Dataset entries

'''

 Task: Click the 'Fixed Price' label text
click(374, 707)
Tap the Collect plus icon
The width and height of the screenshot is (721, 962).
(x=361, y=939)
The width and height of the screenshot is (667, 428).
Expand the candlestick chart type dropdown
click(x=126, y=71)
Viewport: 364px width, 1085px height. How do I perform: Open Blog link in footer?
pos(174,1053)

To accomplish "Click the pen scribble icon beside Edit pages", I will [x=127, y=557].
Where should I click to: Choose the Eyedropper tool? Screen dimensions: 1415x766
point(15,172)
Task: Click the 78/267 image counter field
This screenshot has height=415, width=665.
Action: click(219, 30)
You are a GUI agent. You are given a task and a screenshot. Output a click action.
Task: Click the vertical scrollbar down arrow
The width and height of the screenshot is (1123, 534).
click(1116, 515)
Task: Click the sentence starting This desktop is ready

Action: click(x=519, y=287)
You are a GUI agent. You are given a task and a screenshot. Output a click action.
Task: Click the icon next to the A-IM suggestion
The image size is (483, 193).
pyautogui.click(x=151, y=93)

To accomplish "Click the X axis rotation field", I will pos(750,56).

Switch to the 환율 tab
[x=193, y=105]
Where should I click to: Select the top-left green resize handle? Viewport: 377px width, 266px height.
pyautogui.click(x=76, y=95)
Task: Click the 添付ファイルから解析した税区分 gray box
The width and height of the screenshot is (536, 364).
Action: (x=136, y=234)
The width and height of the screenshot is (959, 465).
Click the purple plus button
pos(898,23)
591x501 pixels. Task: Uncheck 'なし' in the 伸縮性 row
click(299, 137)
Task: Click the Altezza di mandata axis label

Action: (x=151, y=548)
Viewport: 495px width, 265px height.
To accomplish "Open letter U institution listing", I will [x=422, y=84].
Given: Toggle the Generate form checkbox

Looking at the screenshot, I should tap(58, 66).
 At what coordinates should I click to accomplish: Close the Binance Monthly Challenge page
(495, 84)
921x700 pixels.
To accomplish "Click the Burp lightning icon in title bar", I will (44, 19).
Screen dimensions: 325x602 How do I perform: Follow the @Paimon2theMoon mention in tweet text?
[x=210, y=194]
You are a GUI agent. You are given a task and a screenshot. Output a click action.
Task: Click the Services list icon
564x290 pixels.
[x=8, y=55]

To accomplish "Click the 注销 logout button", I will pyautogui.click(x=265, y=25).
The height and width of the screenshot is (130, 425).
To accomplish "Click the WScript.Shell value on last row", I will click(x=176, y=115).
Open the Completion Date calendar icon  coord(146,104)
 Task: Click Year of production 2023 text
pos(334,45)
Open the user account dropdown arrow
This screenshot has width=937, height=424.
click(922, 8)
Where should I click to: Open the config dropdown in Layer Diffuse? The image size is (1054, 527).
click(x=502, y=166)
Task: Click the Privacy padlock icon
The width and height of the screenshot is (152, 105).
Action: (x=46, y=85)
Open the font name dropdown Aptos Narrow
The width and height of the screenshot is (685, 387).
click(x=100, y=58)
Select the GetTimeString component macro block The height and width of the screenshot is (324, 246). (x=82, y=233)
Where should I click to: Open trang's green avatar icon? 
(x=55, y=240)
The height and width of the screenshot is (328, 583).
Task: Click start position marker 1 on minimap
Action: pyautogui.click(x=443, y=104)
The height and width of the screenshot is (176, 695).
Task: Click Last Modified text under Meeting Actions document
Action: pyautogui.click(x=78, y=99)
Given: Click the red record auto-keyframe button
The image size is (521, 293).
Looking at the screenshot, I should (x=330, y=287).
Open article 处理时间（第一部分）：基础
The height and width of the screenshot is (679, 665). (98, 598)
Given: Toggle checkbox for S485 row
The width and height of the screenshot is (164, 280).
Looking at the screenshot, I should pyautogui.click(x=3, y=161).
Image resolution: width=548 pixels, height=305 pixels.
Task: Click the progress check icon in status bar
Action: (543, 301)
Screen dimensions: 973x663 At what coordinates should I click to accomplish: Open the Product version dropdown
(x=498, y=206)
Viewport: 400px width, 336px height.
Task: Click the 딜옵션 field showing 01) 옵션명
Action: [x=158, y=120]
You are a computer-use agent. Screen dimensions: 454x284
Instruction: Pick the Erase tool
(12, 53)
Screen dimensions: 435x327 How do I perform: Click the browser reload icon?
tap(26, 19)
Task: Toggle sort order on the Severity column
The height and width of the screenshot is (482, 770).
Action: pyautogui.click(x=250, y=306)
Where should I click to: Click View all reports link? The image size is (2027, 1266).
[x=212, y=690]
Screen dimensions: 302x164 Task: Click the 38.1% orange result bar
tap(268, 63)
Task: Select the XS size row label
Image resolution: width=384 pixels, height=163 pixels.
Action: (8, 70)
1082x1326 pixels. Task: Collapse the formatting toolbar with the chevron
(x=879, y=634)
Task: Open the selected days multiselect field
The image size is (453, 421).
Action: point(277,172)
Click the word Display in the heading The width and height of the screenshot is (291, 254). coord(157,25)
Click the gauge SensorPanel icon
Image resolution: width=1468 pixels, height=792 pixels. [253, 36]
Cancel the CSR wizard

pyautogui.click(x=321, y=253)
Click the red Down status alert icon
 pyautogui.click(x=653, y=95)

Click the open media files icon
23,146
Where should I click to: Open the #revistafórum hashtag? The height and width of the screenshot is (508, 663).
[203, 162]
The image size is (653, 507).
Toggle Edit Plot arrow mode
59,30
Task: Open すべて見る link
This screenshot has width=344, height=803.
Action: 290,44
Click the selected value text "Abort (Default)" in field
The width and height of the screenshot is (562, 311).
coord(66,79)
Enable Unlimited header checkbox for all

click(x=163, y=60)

'''

● **Directions for this task**
Output every line from the records, exactly as written.

● **Result below**
 Task: Click the 'Fixed Price' label text
click(374, 707)
Tap the Collect plus icon
The width and height of the screenshot is (721, 962).
(x=361, y=939)
The width and height of the screenshot is (667, 428).
Expand the candlestick chart type dropdown
click(x=126, y=71)
Viewport: 364px width, 1085px height. How do I perform: Open Blog link in footer?
pos(174,1053)

To accomplish "Click the pen scribble icon beside Edit pages", I will [x=127, y=557].
Where should I click to: Choose the Eyedropper tool? Screen dimensions: 1415x766
point(15,172)
Task: Click the 78/267 image counter field
This screenshot has height=415, width=665.
Action: click(219, 30)
You are a GUI agent. You are given a task and a screenshot. Output a click action.
Task: Click the vertical scrollbar down arrow
The width and height of the screenshot is (1123, 534).
click(1116, 515)
Task: Click the sentence starting This desktop is ready

Action: click(x=519, y=287)
You are a GUI agent. You are given a task and a screenshot. Output a click action.
Task: Click the icon next to the A-IM suggestion
The image size is (483, 193).
pyautogui.click(x=151, y=93)

To accomplish "Click the X axis rotation field", I will pos(750,56).

Switch to the 환율 tab
[x=193, y=105]
Where should I click to: Select the top-left green resize handle? Viewport: 377px width, 266px height.
pyautogui.click(x=76, y=95)
Task: Click the 添付ファイルから解析した税区分 gray box
The width and height of the screenshot is (536, 364).
Action: (x=136, y=234)
The width and height of the screenshot is (959, 465).
Click the purple plus button
pos(898,23)
591x501 pixels. Task: Uncheck 'なし' in the 伸縮性 row
click(299, 137)
Task: Click the Altezza di mandata axis label

Action: (x=151, y=548)
Viewport: 495px width, 265px height.
To accomplish "Open letter U institution listing", I will [x=422, y=84].
Given: Toggle the Generate form checkbox

Looking at the screenshot, I should tap(58, 66).
 At what coordinates should I click to accomplish: Close the Binance Monthly Challenge page
(495, 84)
921x700 pixels.
To accomplish "Click the Burp lightning icon in title bar", I will (44, 19).
Screen dimensions: 325x602 How do I perform: Follow the @Paimon2theMoon mention in tweet text?
[x=210, y=194]
You are a GUI agent. You are given a task and a screenshot. Output a click action.
Task: Click the Services list icon
564x290 pixels.
[x=8, y=55]

To accomplish "Click the 注销 logout button", I will pyautogui.click(x=265, y=25).
The height and width of the screenshot is (130, 425).
To accomplish "Click the WScript.Shell value on last row", I will click(x=176, y=115).
Open the Completion Date calendar icon  coord(146,104)
 Task: Click Year of production 2023 text
pos(334,45)
Open the user account dropdown arrow
This screenshot has width=937, height=424.
click(922, 8)
Where should I click to: Open the config dropdown in Layer Diffuse? The image size is (1054, 527).
click(x=502, y=166)
Task: Click the Privacy padlock icon
The width and height of the screenshot is (152, 105).
Action: (x=46, y=85)
Open the font name dropdown Aptos Narrow
The width and height of the screenshot is (685, 387).
click(x=100, y=58)
Select the GetTimeString component macro block The height and width of the screenshot is (324, 246). (x=82, y=233)
Where should I click to: Open trang's green avatar icon? 
(x=55, y=240)
The height and width of the screenshot is (328, 583).
Task: Click start position marker 1 on minimap
Action: pyautogui.click(x=443, y=104)
The height and width of the screenshot is (176, 695).
Task: Click Last Modified text under Meeting Actions document
Action: pyautogui.click(x=78, y=99)
Given: Click the red record auto-keyframe button
The image size is (521, 293).
Looking at the screenshot, I should (x=330, y=287).
Open article 处理时间（第一部分）：基础
The height and width of the screenshot is (679, 665). (98, 598)
Given: Toggle checkbox for S485 row
The width and height of the screenshot is (164, 280).
Looking at the screenshot, I should pyautogui.click(x=3, y=161).
Image resolution: width=548 pixels, height=305 pixels.
Task: Click the progress check icon in status bar
Action: (543, 301)
Screen dimensions: 973x663 At what coordinates should I click to accomplish: Open the Product version dropdown
(x=498, y=206)
Viewport: 400px width, 336px height.
Task: Click the 딜옵션 field showing 01) 옵션명
Action: [x=158, y=120]
You are a computer-use agent. Screen dimensions: 454x284
Instruction: Pick the Erase tool
(12, 53)
Screen dimensions: 435x327 How do I perform: Click the browser reload icon?
tap(26, 19)
Task: Toggle sort order on the Severity column
The height and width of the screenshot is (482, 770).
Action: pyautogui.click(x=250, y=306)
Where should I click to: Click View all reports link? The image size is (2027, 1266).
[x=212, y=690]
Screen dimensions: 302x164 Task: Click the 38.1% orange result bar
tap(268, 63)
Task: Select the XS size row label
Image resolution: width=384 pixels, height=163 pixels.
Action: (8, 70)
1082x1326 pixels. Task: Collapse the formatting toolbar with the chevron
(x=879, y=634)
Task: Open the selected days multiselect field
The image size is (453, 421).
Action: point(277,172)
Click the word Display in the heading The width and height of the screenshot is (291, 254). coord(157,25)
Click the gauge SensorPanel icon
Image resolution: width=1468 pixels, height=792 pixels. [253, 36]
Cancel the CSR wizard

pyautogui.click(x=321, y=253)
Click the red Down status alert icon
 pyautogui.click(x=653, y=95)

Click the open media files icon
23,146
Where should I click to: Open the #revistafórum hashtag? The height and width of the screenshot is (508, 663).
[203, 162]
The image size is (653, 507).
Toggle Edit Plot arrow mode
59,30
Task: Open すべて見る link
This screenshot has width=344, height=803.
Action: 290,44
Click the selected value text "Abort (Default)" in field
The width and height of the screenshot is (562, 311).
coord(66,79)
Enable Unlimited header checkbox for all

click(x=163, y=60)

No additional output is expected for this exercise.